The International Monetary Fund (IMF) anticipates a challenging period through 2024–25 for Nigeria’s financial account, exacerbated by an absence of new Eurobond issuances, significant repayments of existing funds and Eurobonds totalling $3.5 billion, and continued portfolio outflows.

Despite projecting a current account surplus, the officially reported reserves are expected to diminish to $24 billion in 2024, with a hopeful recovery to $38 billion by 2028 as portfolio inflows are forecasted to pick up once again.

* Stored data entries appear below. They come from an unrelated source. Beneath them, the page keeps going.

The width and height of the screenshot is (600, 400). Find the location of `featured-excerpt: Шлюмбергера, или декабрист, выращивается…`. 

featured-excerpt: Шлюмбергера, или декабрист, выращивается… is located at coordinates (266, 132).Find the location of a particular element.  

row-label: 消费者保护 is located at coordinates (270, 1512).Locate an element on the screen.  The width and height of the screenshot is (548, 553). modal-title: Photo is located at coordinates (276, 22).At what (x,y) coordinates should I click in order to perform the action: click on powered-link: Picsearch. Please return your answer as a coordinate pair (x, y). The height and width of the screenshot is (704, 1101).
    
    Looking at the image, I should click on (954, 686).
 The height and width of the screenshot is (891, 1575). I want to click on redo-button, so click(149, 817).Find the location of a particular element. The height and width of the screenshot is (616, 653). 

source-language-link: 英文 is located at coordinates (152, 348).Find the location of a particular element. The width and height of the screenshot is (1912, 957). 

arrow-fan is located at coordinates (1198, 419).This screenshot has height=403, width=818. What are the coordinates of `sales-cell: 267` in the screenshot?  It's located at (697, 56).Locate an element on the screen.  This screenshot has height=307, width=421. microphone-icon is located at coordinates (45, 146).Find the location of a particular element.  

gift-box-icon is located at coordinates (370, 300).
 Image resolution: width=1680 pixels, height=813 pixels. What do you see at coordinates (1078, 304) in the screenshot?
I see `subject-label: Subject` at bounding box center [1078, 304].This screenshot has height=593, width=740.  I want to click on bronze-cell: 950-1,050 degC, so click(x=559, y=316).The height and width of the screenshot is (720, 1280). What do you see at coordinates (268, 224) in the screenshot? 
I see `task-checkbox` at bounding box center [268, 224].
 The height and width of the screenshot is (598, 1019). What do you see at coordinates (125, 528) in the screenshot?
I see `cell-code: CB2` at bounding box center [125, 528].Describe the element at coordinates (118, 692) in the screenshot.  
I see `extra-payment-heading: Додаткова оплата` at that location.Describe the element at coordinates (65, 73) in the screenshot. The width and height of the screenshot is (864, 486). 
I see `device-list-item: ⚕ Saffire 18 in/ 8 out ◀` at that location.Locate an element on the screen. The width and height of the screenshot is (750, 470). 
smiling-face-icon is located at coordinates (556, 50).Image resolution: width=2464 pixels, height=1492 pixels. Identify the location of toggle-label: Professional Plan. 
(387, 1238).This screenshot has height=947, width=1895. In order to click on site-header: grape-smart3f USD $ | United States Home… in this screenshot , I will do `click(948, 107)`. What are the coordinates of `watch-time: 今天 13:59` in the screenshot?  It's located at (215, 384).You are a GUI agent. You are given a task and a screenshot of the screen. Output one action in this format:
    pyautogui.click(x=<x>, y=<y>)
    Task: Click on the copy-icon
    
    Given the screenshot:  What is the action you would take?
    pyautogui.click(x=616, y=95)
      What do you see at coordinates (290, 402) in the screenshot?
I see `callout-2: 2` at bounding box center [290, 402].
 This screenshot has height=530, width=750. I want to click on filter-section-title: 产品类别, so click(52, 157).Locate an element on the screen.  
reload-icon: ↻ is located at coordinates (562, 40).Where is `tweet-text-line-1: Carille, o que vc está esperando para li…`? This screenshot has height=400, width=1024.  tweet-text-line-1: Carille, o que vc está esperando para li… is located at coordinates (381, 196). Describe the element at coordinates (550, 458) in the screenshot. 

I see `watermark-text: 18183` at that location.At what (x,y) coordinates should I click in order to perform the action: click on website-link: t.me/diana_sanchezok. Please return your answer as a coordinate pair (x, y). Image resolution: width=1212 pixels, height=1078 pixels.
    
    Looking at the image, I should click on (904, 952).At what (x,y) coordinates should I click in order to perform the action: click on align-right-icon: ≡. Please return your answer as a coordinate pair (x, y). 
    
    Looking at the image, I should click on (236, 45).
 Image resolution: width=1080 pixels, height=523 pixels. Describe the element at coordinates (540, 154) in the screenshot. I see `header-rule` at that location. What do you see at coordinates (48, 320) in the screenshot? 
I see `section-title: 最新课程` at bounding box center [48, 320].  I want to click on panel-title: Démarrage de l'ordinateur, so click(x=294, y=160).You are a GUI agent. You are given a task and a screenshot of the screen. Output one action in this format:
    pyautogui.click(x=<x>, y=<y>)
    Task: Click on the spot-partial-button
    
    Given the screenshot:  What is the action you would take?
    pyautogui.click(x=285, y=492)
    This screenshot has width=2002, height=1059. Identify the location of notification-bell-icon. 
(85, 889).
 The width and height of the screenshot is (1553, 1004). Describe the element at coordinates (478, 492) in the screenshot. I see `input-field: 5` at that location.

The report read: “Through 2024–25, the financial account is likely to deteriorate, with no projected issuance of Eurobonds, large Fund and Eurobond repayments of $3.5 billion, and portfolio outflows.

“Hence, despite a current account surplus, officially reported reserves are projected to decline to $24 billion in 2024 before increasing again to $38 billion in 2028 as portfolio inflows resume.”

According to the IMF, the CBN reported that the 30-day average of gross international reserves (GIR) had dwindled to $33 billion by October 2023, marking a decrease of nearly $4 billion from the end of 2022. This level of reserves provides for six months of import cover and meets 83 per cent of the IMF’s Assessing Reserve Adequacy (ARA) metric.

However, when adhering to the IMF’s definition of GIR, which considers $8 billion in securities as pledged collateral and not readily accessible, the GIR adjusts to a lower figure of $25 billion at the end of October 2023.

The IMF also claimed that the Nigerian authorities have yet to disclose comprehensive information on short-term foreign exchange liabilities, which are crucial for calculating the net international reserves accurately.